The judges’ decision will also bolster the arguments of Palestinians and international observers that there is scant justice to be found in “the occupier’s court,” as the Israeli human rights group B’Tselem put it on Thursday.

As a court of last resort, the ICC defers to national proceedings under the principle of complementarity – meaning that it privileges a country’s internal investigations into suspected war crimes, where they exist.

By contrast, with this week’s ruling, Israel’s high court once again demonstrates that its role is to legitimize and facilitate war crimes.

In the Masafer Yatta ruling, the judges reject the claim that forcible transfer is prohibited under international law, treating it as a treaty norm – meaning that it reflects “agreements between states but is not enforceable in a domestic court,” according to Michael Sfard, a human rights lawyer who characterized that analysis as “an embarrassing legal error.”

His view was shared by Francesca Albanese, the new UN special rapporteur for human rights in the West Bank and Gaza Strip, who said that “dismissing the binding force of almost universally ratified [international] treaties” in the context of the occupation amounts to “apartheid.”

This week’s high court ruling would not be the first time that Israel has invented a legal paradigm to justify oppressive measures against Palestinians.

Israel’s judicial system as a whole exists to provide a liberal and democratic facade to a brutal settler-colonial regime.

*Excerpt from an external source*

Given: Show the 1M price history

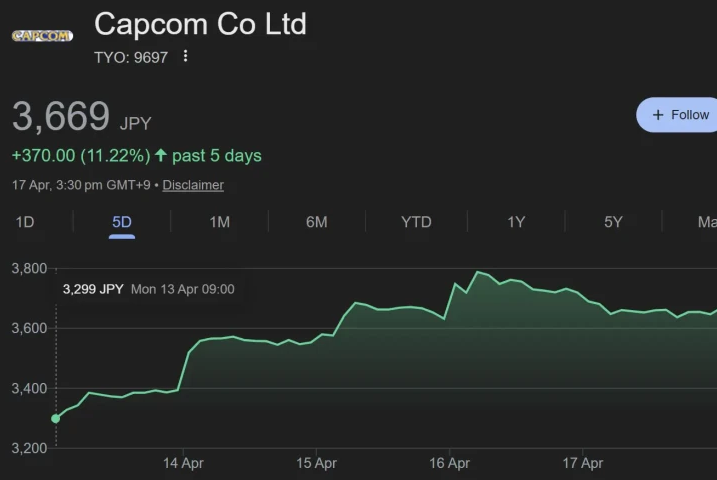Looking at the screenshot, I should click(219, 222).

The ruling should also serve as a reminder that just about every facet of the Israeli government is implicated in Israel’s settlement enterprise in the occupied West Bank – likely to be a primary focus of the ICC investigation, should it move forward.
The same goes for Israeli government personnel, including David Mintz, one of the three justices who issued the Masafer Yatta verdict. Mintz, who was born in England, lives in Dolev, a settlement in the West Bank built in violation of international law.

“Expel us one by one”

The ruling by Mintz and the other judges finds that the residents of eight villages in Masafer Yatta, near Hebron, began living illegally in the area after it was declared a military firing zone in 1981, despite Palestinians having resided there before the establishment of Israel in 1948.

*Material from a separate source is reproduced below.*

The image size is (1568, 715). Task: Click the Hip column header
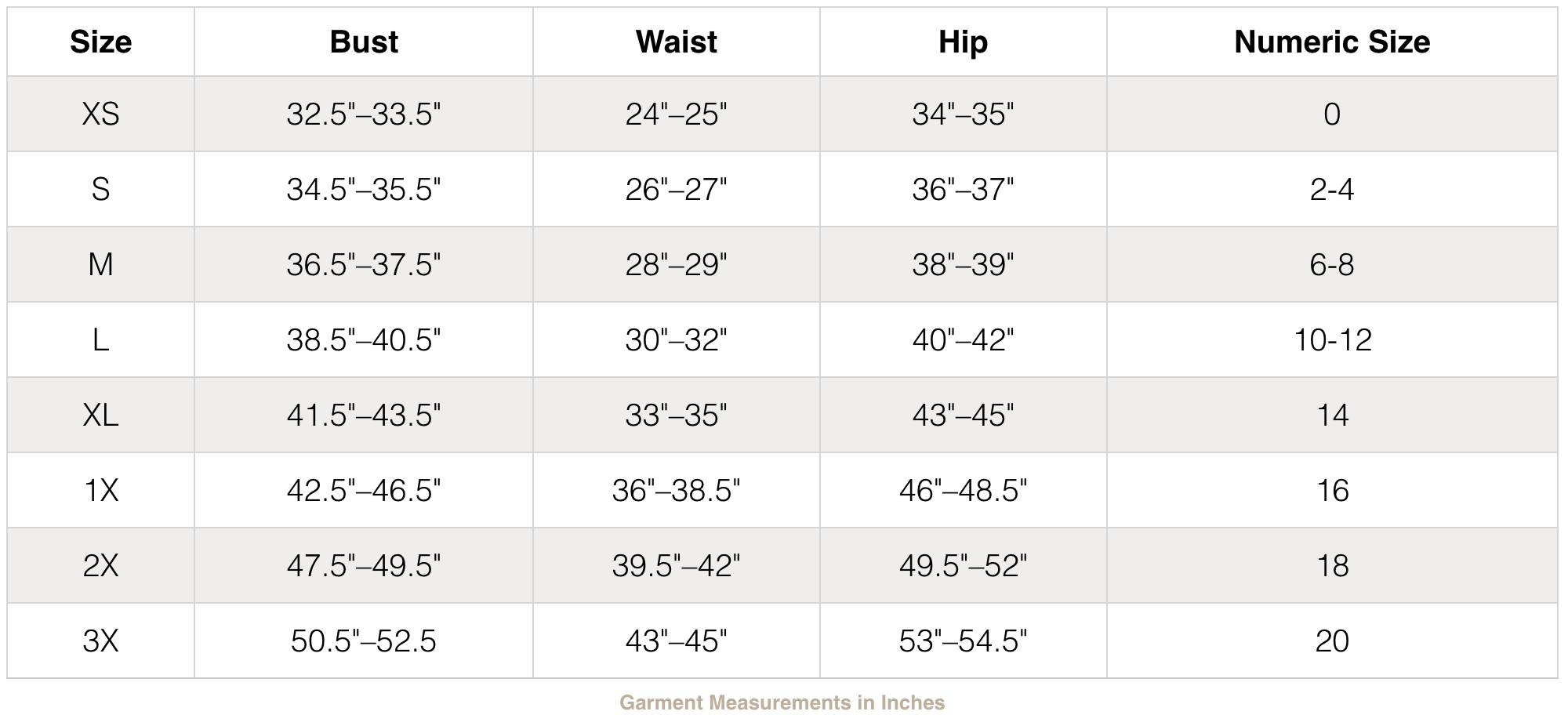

The Association for Civil Rights in Israel presented aerial footage to the court to demonstrate that the villages had existed in Masafer Yatta for generations, according to the Tel Aviv daily Haaretz.

“The court rejected the claim that turning the area into a closed military zone was contrary to international law, and said that when international law contradicts Israeli law, the latter prevails,” Haaretz added.

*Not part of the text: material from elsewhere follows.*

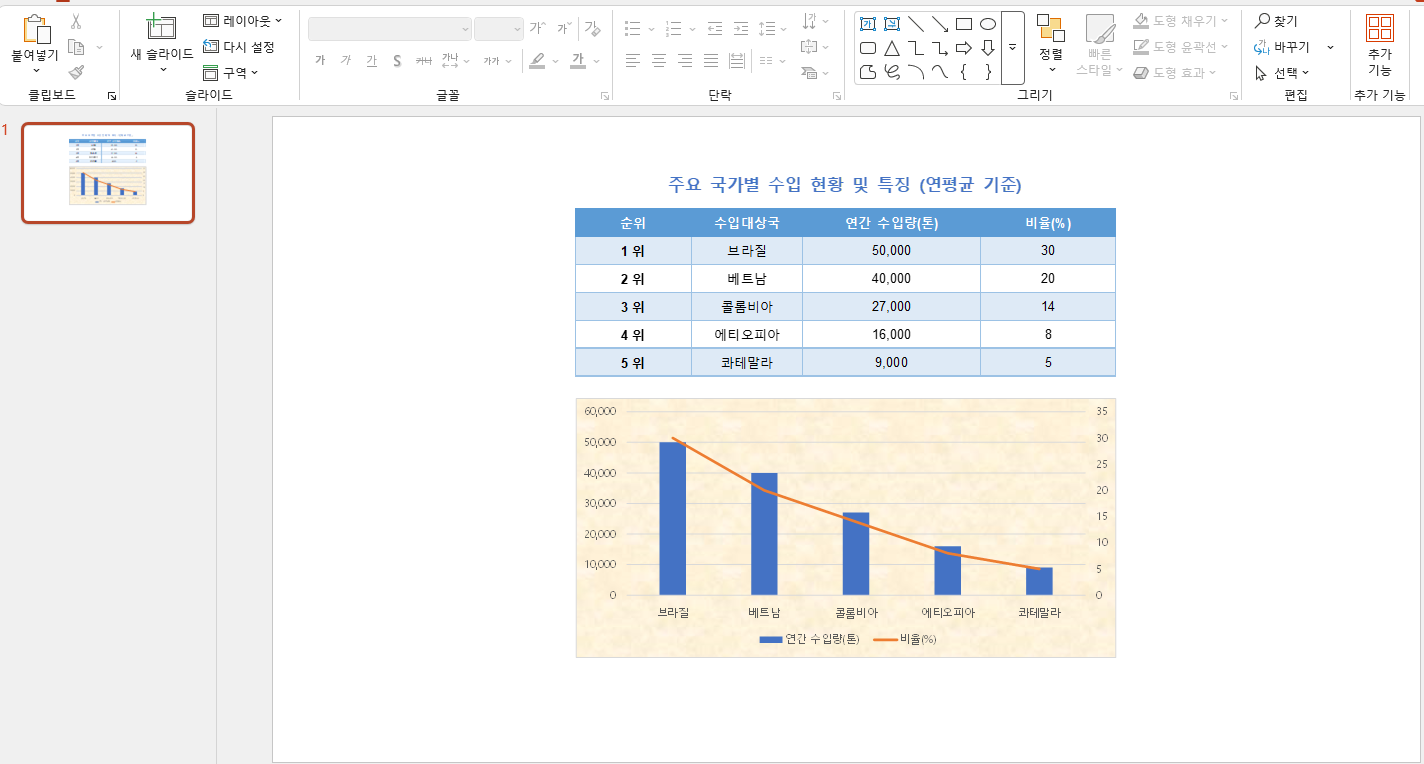Expand the shapes gallery more arrow
Viewport: 1424px width, 764px height.
click(x=1012, y=47)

Ariel Sharon, then Israel’s agriculture minister, admitted in 1981 that the area was declared a firing zone for the purpose of displacing Palestinians from their land so it may be seized by Israel.

Palestinians in Masafer Yatta have mounted a legal challenge to Israel’s plans ever since then.

The high court decision concluding two decades of legal proceedings was delivered overnight on the eve of this year’s commemoration of Israeli “Independence Day.”

Israel declared its independence on 14 May 1948 following a bloody campaign of ethnic cleansing that left hundreds of Palestinian cities, towns and villages destroyed and depopulated.

The hundreds of thousands of Palestinians forced from their homes and lands around the time of Israel’s declaration of independence, as well as their descendants, remain refugees or internally displaced within Israel.

Basel Adra, a Palestinian resident of Masafer Yatta, stated after the Israeli high court ruling on Thursday that “the army can now place us on trucks … and expel us from our ancient villages, one by one.”

Breaking the Silence, a group of whistleblowing former Israeli soldiers, said that the forced transfer of Masafer Yatta residents “is not only a humanitarian catastrophe that could set a precedent for other communities across the West Bank, but a clear step in de facto annexation … and cementing military rule indefinitely.”

Each of the Masafer Yatta petitioners were ordered by the high court judges to pay around $6,000 in legal expenses for their bid to remain on their land.